• Source text
OpenAI's Open-Weights Model Scores Below China's Qwen & DeepSeek R1 In Artificial Analysis's Intelligence Index

OpenAI has finally released two brand-new open-weights models, but China seems to still have the most powerful open-source models available today.

OpenAI’s open-weights models have scored below China’s open-weight Qwen3 and DeepSeek models on the Artificial Analysis Intelligence Index. OpenAI’s bigger open-weights model, gpt-oss-120B (high), scored 58.27 on the index. In comparison, China’s DeepSeek R1 0528, released earlier this year, had scored 58.74, while Qwen3 235B 2507 (Reasoning), released last month, had scored an even more impressive 63.5.

gpt-oss 120 b openai vs deepseek vs qwen

The Artificial Intelligence Intelligence index combines several benchmark scores to give a combined number that denotes the model’s intelligence. The Index uses results from the MMLU-Pro, GPQA Diamond, Humanity’s Last Exam, LiveCodeBench, SciCode, AIME, IFBench and AA-LCR, which span across a variety of intelligence tasks including coding, math, science and general understanding.

OpenAI’s models, however, are able to generate the same amount of performance with fewer parameters. OpenAI’s model has 120 billion parameters, compared to 671 billion parameters (37 billion active) for DeepSeek’s R1 model, and 235 billion parameters for the Qwen model. Having a small number of parameters enables OpenAI’s open-source models to run on high-end laptops and desktops (with at least 16 GB of VRAM). The larger DeepSeek and Qwen models need specialized hardware to run, and can’t generally be run on consumer devices. For its size, OpenAI’s gpt-oss 120b model is the most capable model in the world.

China, however, seems to still be leading the open-source model race. DeepSeek R1-0528, released in May, and Qwen3 235B 2507 model, released last month, are both stronger models than the open-weights model released by OpenAI now in August. OpenAI 120b model, however, has become the best US open-source model, edging out Llama Nemotron Super model released last month. But while the US has taken steps towards the open-source crown with the release of OpenAI’s open-weights models, and the subsequent open-sourcing of Grok 2, it appears that, at least for now, it hasn’t managed to knock China off its perch.

• Work item
Rewrite the article on OpenAI's open-weights models starting at "OpenAI has finally" and ending at "more impressive 63.5.", changing "open-source" to "openly available".

• Excerpted records
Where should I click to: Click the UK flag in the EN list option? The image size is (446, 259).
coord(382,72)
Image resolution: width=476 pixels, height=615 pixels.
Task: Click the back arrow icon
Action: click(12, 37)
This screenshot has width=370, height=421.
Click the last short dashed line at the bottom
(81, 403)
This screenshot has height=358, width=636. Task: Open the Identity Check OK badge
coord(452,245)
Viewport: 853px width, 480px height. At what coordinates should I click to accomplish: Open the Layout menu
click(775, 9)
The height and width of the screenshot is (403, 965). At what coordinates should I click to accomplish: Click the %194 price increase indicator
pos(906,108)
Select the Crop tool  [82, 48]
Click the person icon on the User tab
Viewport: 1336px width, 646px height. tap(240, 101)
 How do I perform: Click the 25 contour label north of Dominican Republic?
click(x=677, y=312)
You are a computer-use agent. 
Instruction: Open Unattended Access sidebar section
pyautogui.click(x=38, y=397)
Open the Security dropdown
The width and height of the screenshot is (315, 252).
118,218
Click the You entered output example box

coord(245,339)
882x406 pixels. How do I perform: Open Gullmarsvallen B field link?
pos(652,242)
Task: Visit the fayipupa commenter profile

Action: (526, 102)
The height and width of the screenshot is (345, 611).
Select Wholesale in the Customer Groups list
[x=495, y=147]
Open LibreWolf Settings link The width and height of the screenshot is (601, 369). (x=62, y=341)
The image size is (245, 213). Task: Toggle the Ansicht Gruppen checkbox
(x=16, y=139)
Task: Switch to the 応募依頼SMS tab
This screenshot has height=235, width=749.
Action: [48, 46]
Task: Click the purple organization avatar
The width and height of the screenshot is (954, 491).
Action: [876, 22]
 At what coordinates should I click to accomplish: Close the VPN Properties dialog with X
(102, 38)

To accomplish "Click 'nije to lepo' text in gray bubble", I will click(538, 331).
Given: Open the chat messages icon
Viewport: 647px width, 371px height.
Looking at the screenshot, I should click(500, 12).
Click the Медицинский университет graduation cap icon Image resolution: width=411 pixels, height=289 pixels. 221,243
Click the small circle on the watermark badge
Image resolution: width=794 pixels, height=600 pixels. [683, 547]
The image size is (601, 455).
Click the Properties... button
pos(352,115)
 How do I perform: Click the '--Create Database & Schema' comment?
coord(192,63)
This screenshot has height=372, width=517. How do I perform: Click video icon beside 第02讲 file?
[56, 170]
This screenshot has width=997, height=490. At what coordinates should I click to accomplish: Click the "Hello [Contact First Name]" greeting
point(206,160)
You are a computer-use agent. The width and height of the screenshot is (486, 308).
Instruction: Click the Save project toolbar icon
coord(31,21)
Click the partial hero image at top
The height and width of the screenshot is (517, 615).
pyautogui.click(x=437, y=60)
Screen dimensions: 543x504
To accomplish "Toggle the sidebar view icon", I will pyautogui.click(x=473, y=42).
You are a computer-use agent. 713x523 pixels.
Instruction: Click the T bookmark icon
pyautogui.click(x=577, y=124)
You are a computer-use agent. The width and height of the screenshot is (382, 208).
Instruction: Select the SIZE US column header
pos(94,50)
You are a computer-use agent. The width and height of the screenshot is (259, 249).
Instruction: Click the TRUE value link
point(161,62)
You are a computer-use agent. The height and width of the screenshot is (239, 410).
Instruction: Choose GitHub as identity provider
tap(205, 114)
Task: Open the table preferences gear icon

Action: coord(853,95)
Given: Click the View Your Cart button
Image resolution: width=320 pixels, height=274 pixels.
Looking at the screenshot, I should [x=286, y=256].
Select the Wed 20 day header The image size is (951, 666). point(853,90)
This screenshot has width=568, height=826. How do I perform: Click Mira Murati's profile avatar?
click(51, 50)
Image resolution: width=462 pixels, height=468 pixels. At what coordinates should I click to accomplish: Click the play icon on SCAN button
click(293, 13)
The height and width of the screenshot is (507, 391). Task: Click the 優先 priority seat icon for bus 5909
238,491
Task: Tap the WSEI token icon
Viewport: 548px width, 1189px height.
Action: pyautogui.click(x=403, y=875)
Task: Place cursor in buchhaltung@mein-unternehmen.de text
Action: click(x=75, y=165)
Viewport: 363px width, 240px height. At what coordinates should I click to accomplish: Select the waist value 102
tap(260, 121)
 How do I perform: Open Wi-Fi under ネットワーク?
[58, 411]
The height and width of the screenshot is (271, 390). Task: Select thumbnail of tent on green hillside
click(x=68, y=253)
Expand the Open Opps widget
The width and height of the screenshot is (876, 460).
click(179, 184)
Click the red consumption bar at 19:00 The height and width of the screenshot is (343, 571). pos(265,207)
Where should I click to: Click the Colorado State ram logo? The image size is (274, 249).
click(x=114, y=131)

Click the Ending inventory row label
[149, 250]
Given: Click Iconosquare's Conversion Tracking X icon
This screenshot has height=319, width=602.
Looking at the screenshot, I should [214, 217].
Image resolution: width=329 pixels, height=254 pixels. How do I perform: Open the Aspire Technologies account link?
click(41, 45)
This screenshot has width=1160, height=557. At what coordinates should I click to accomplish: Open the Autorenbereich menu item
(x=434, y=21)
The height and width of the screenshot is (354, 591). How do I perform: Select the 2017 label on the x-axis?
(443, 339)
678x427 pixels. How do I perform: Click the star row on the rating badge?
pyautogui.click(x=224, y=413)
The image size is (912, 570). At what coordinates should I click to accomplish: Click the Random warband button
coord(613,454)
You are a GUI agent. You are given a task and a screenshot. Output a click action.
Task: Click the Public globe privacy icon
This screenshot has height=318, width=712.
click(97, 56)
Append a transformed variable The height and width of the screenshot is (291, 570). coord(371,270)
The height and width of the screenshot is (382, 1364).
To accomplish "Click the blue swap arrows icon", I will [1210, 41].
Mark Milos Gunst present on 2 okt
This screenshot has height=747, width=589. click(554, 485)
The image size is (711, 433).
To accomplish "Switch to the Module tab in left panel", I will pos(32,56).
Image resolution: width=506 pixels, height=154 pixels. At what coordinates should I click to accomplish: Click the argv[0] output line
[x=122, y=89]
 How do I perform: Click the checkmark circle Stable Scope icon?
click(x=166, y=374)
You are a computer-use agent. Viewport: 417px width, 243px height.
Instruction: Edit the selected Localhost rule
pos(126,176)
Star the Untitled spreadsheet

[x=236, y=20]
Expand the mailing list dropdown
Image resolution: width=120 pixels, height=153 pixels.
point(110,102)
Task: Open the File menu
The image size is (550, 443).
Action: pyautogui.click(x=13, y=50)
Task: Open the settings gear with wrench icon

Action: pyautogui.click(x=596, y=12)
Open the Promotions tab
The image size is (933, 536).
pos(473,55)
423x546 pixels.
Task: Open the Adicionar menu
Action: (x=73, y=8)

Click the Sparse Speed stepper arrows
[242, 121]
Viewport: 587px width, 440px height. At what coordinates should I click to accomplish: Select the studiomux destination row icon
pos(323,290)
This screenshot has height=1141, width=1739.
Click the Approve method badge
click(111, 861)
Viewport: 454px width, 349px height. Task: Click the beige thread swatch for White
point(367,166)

• Problem solution
OpenAI has finally released two brand-new open-weights models, but China seems to still have the most powerful openly available models available today.

OpenAI’s open-weights models have scored below China’s open-weight Qwen3 and DeepSeek models on the Artificial Analysis Intelligence Index. OpenAI’s bigger open-weights model, gpt-oss-120B (high), scored 58.27 on the index. In comparison, China’s DeepSeek R1 0528, released earlier this year, had scored 58.74, while Qwen3 235B 2507 (Reasoning), released last month, had scored an even more impressive 63.5.